• [REQUEST 1]: According to the double pendulum text, why is each arm better at tracking the green dot on its own side?

We chose to adapt the code so the double pendulum duo follows a point that goes in a S shape. We developed an illusion of the two robots passing the green dot to one another as the green dot moves. The PD metrics were increased to track the green dot better but each arm is better in tracking the green dot in its own side because of the required torque to reach the arms out far.

The changes in the code cause the two arms to target the same point. They also change the path of the green dot with respect to time. 

class PendulumController(rcp.doublependulum.DoublePendulumController):
    def __init__(self):
        super().__init__()
        self.timestep = 0

        # set stiffer position and damping gains
        self.kp      = np.array((300.0, 300))
        self.kd      = np.array((16.0,  16))

        return
    
    #================================================================
    def setup(self):
        if self.identity == 0:
            self.write("""Pair of double-pendulum simulations.

One moves the endpoint along a circular path, while the other tries to follow.
""")
        return
    #================================================================
    def compute_control(self, t, dt, state, tau):
        """Method called from simulator to calculate the next step of applied torques.

        :param t: time in seconds since simulation began
        :param state: four element numpy array with joint positions ``q`` and joint velocities ``qd`` as ``[q0, q1, qd0, qd1]``, expressed in radians and radians/sec
        :param tau: two element numpy array to fill in with the joint torques to apply ``[tau0, tau1]``
        """

        t = t%12
        if(t <= 6):
            phase = 0.25 * np.pi * t
        else: 
            phase = np.pi/2 - t%6*np.pi/4


        # radius slowly cycles up and down again
        #radius = 0.1 + 0.5 * abs(math.sin(0.05 * t))

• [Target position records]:
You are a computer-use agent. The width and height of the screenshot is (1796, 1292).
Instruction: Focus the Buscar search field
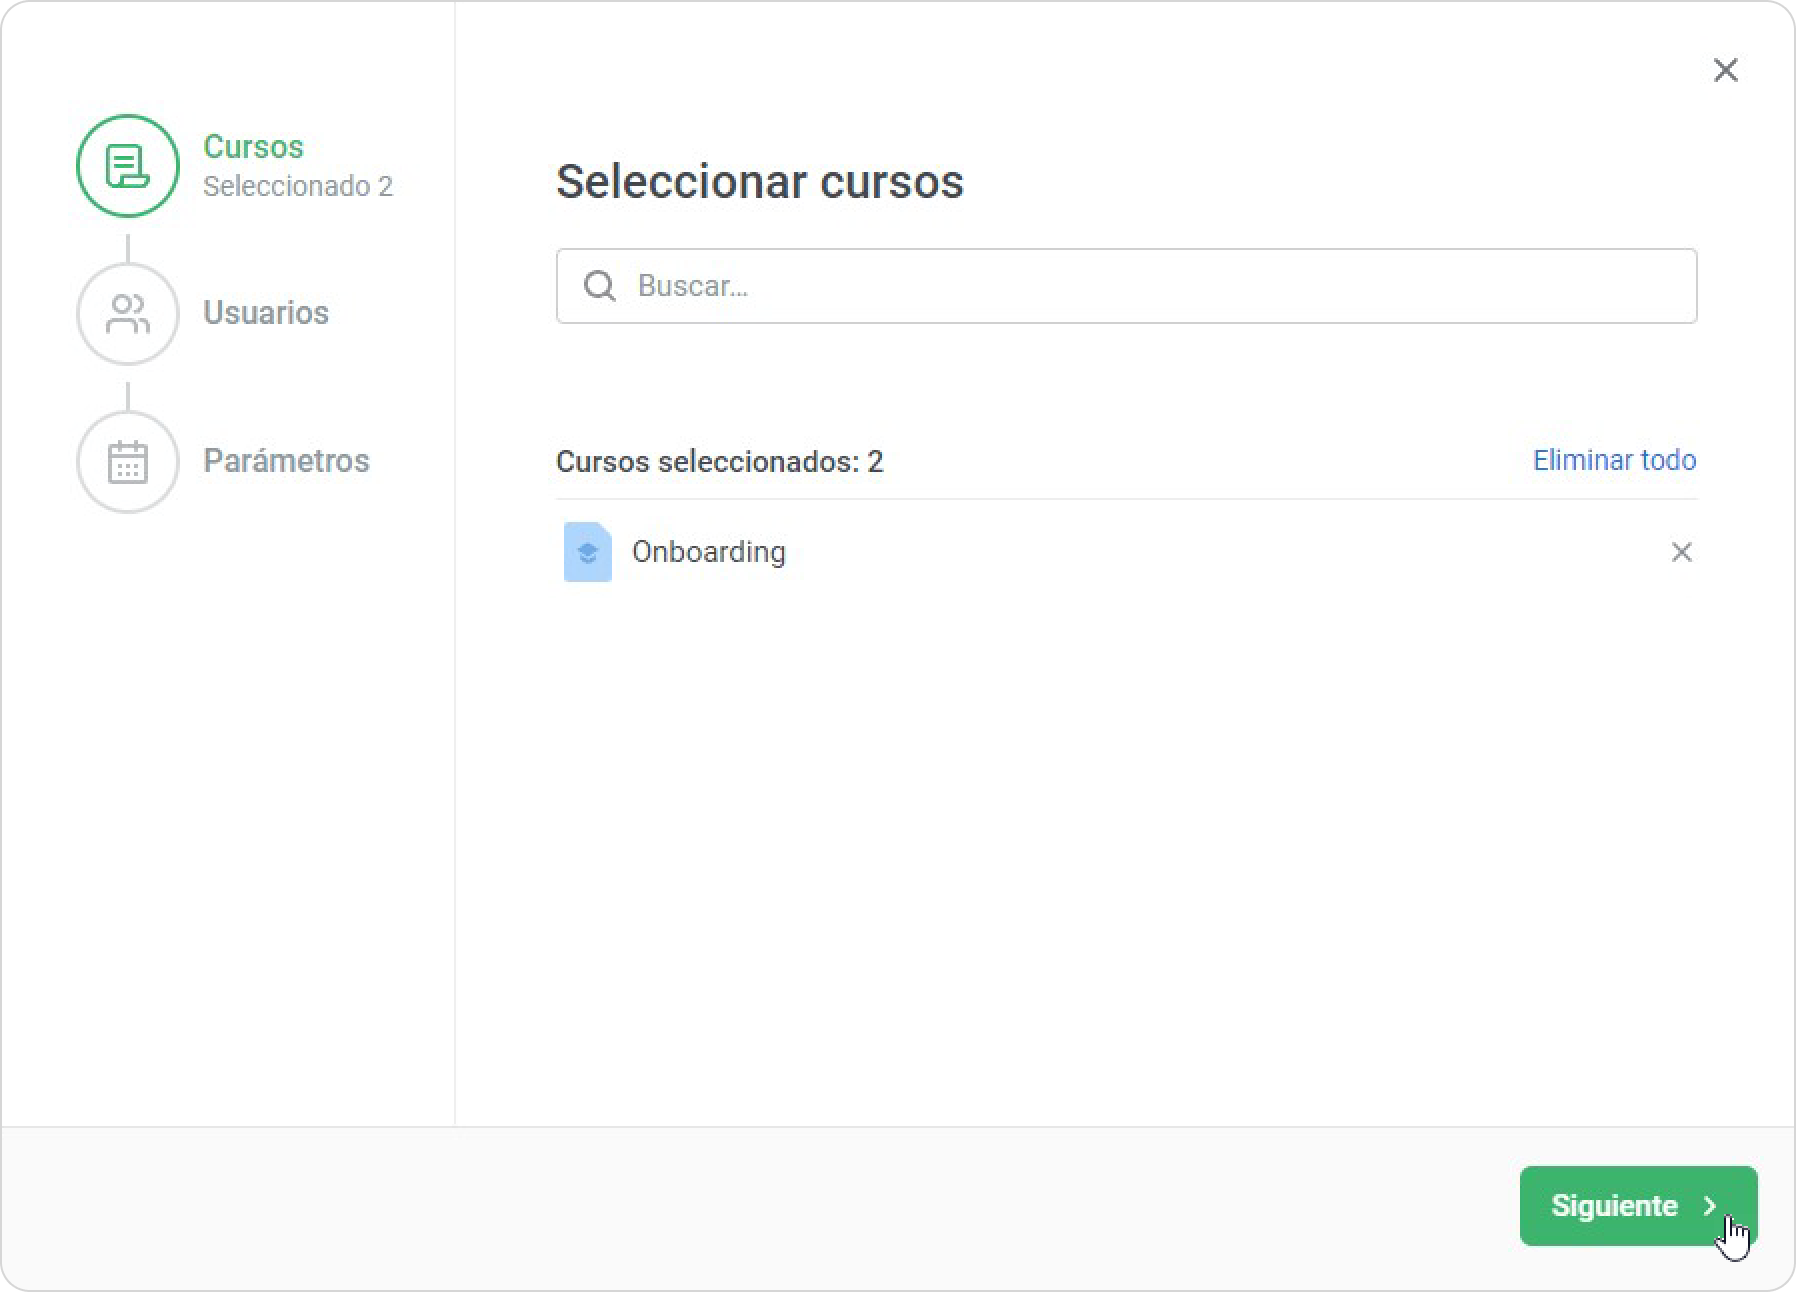[x=1150, y=286]
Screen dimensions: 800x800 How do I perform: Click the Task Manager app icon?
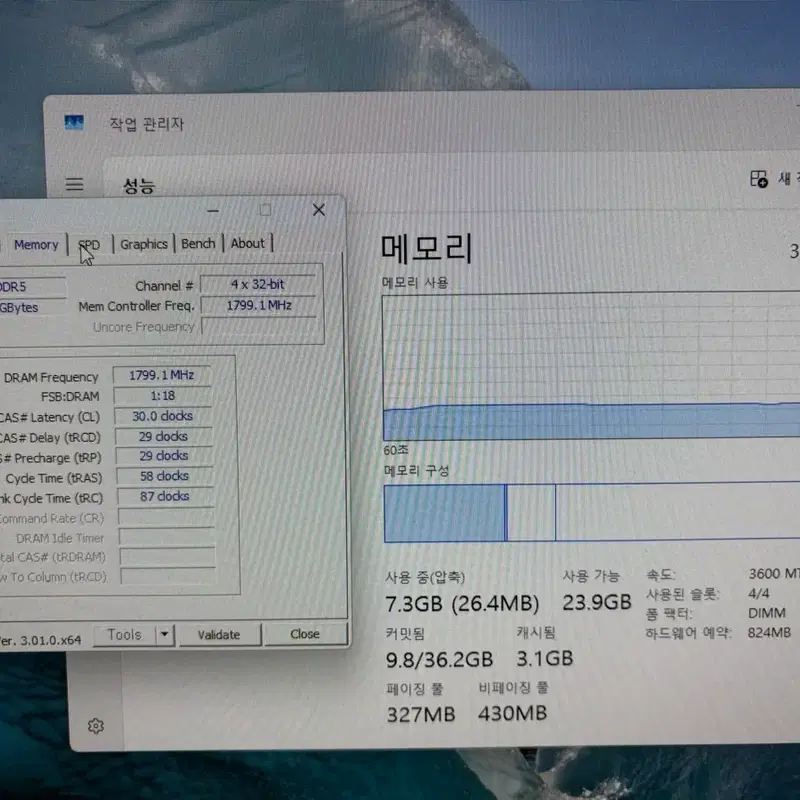(74, 122)
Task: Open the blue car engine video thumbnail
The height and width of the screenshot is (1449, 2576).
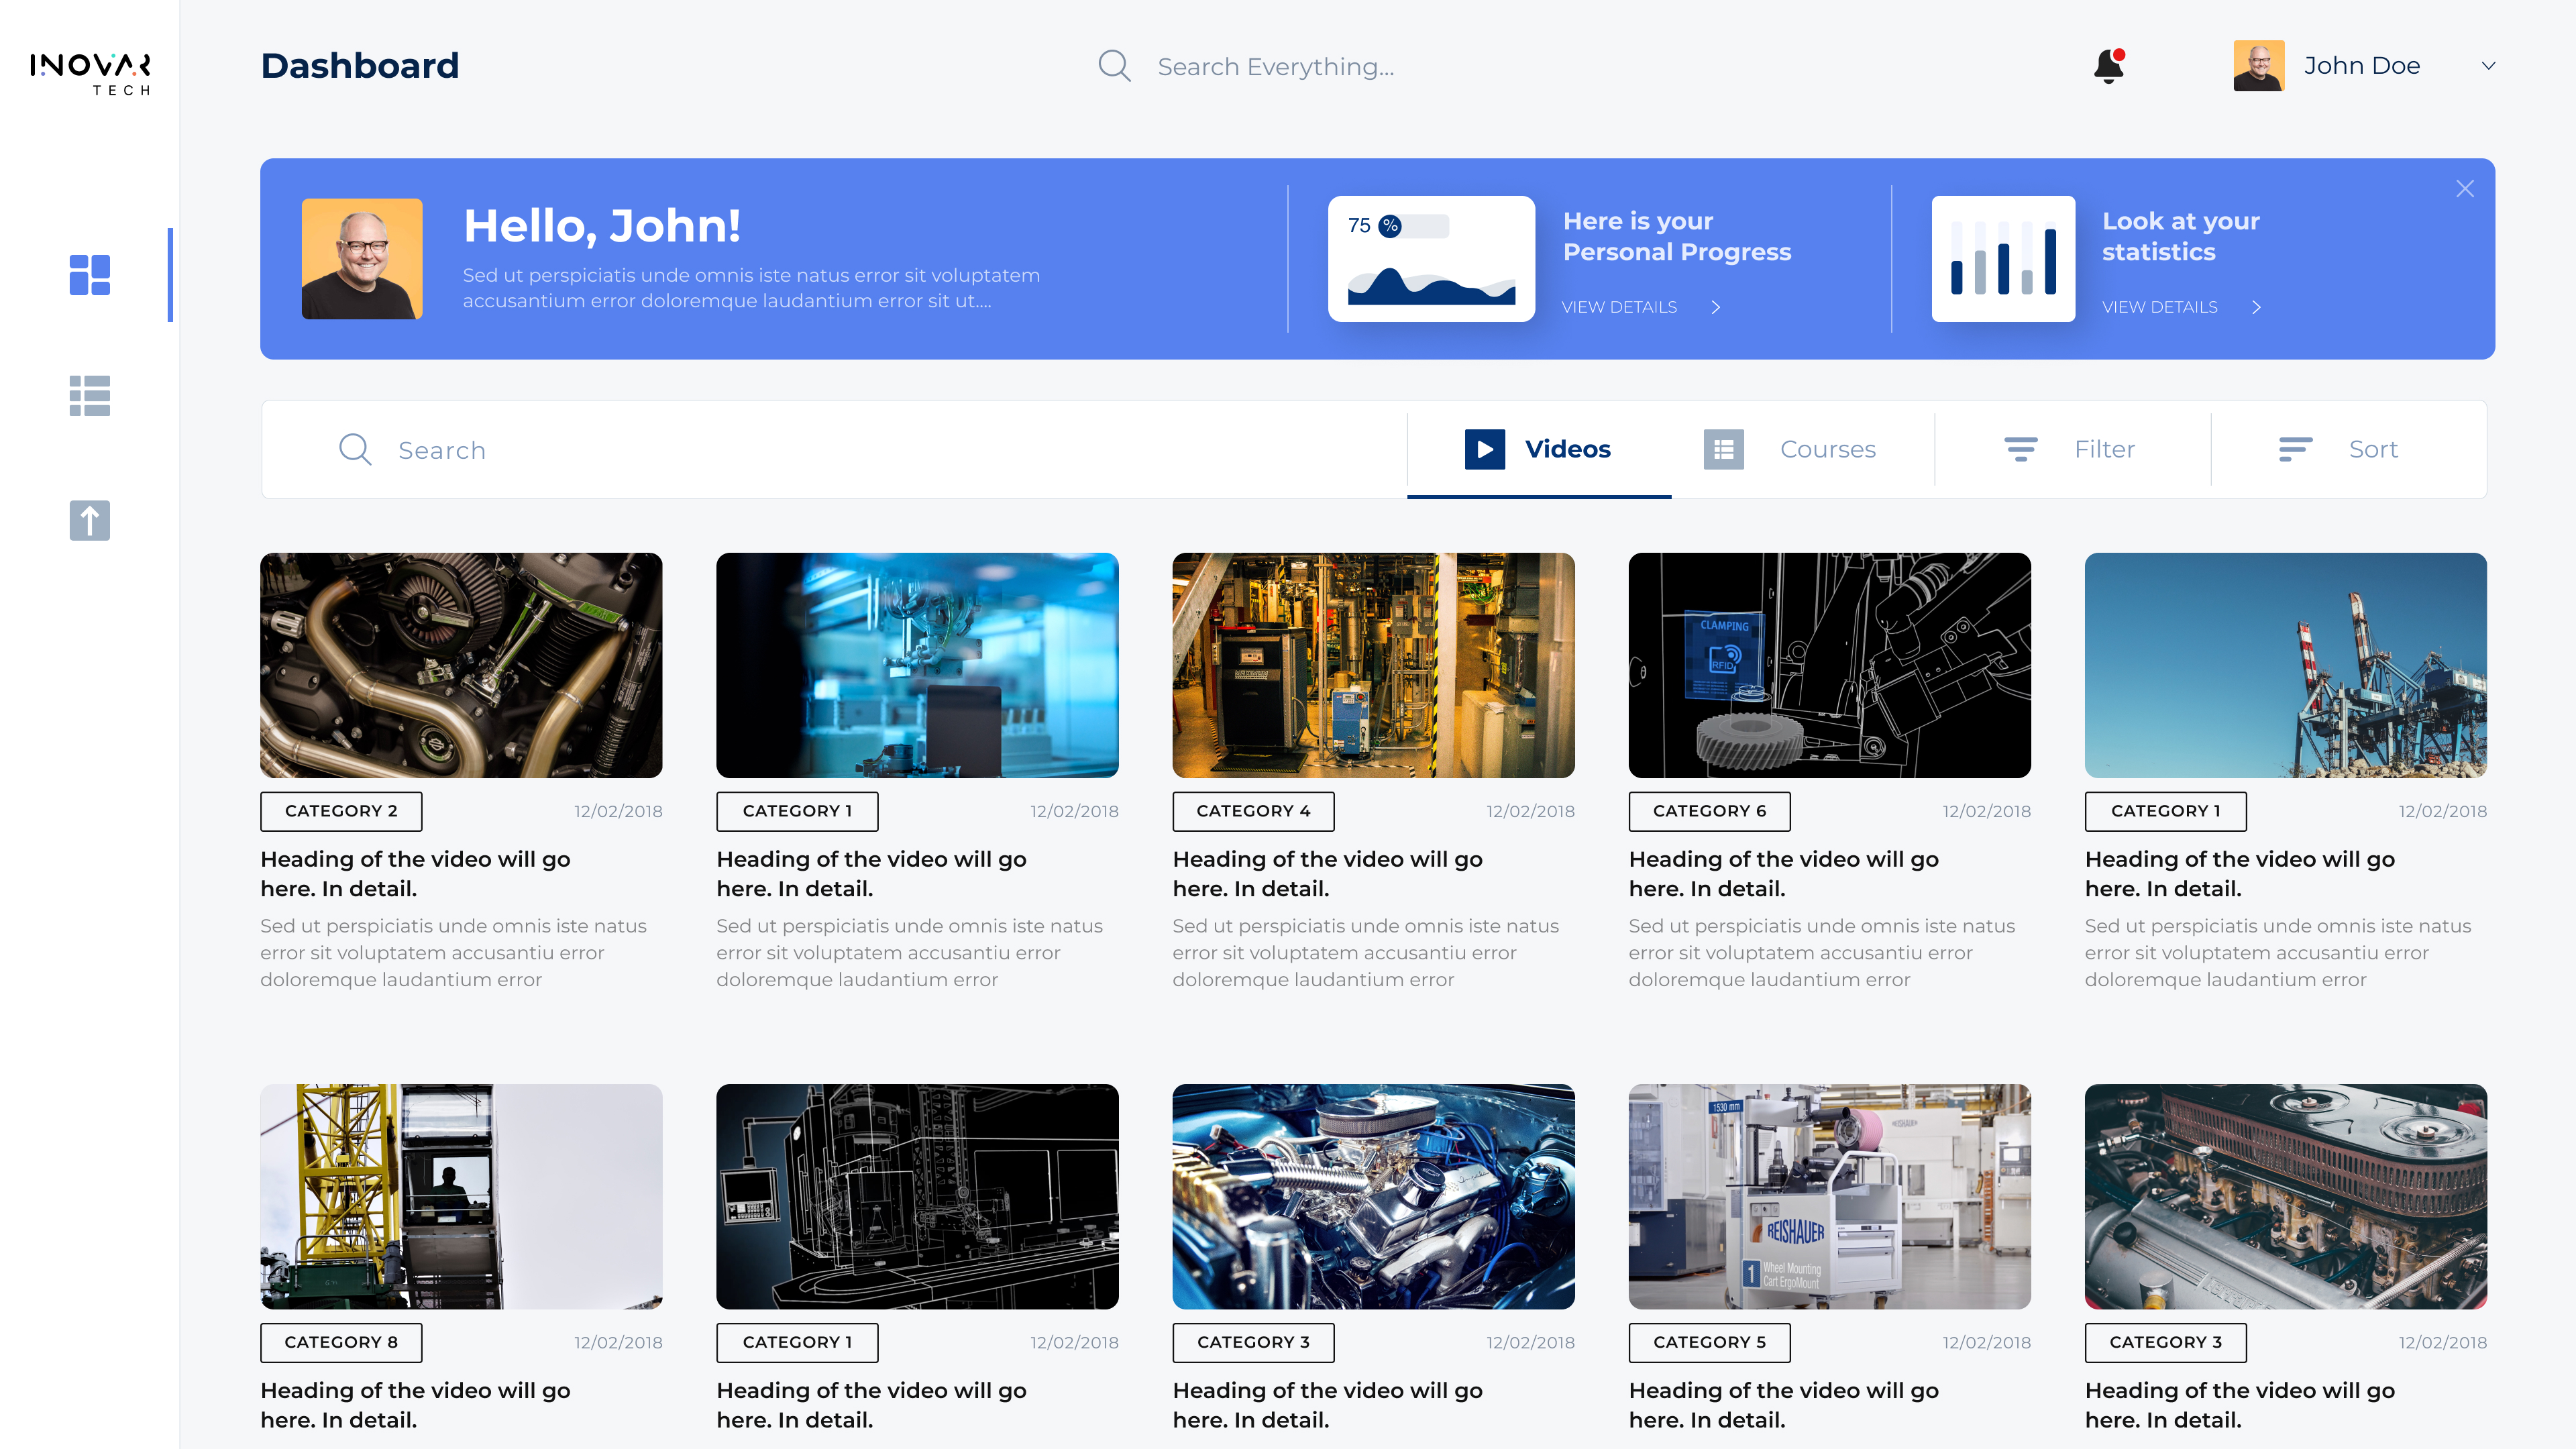Action: (1373, 1196)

• [REQUEST 2]: Rewrite the stretch of the listing from the line containing "Task: Open the" through the end of the listing, swapping "thumbnail" for "preview" and changing nothing else. Give only those lines and leave out the pictures.

• [RESPONSE 1]: Because of the torque required to reach the arms out far.

• [RESPONSE 2]:
Task: Open the blue car engine video preview
The height and width of the screenshot is (1449, 2576).
Action: (1373, 1196)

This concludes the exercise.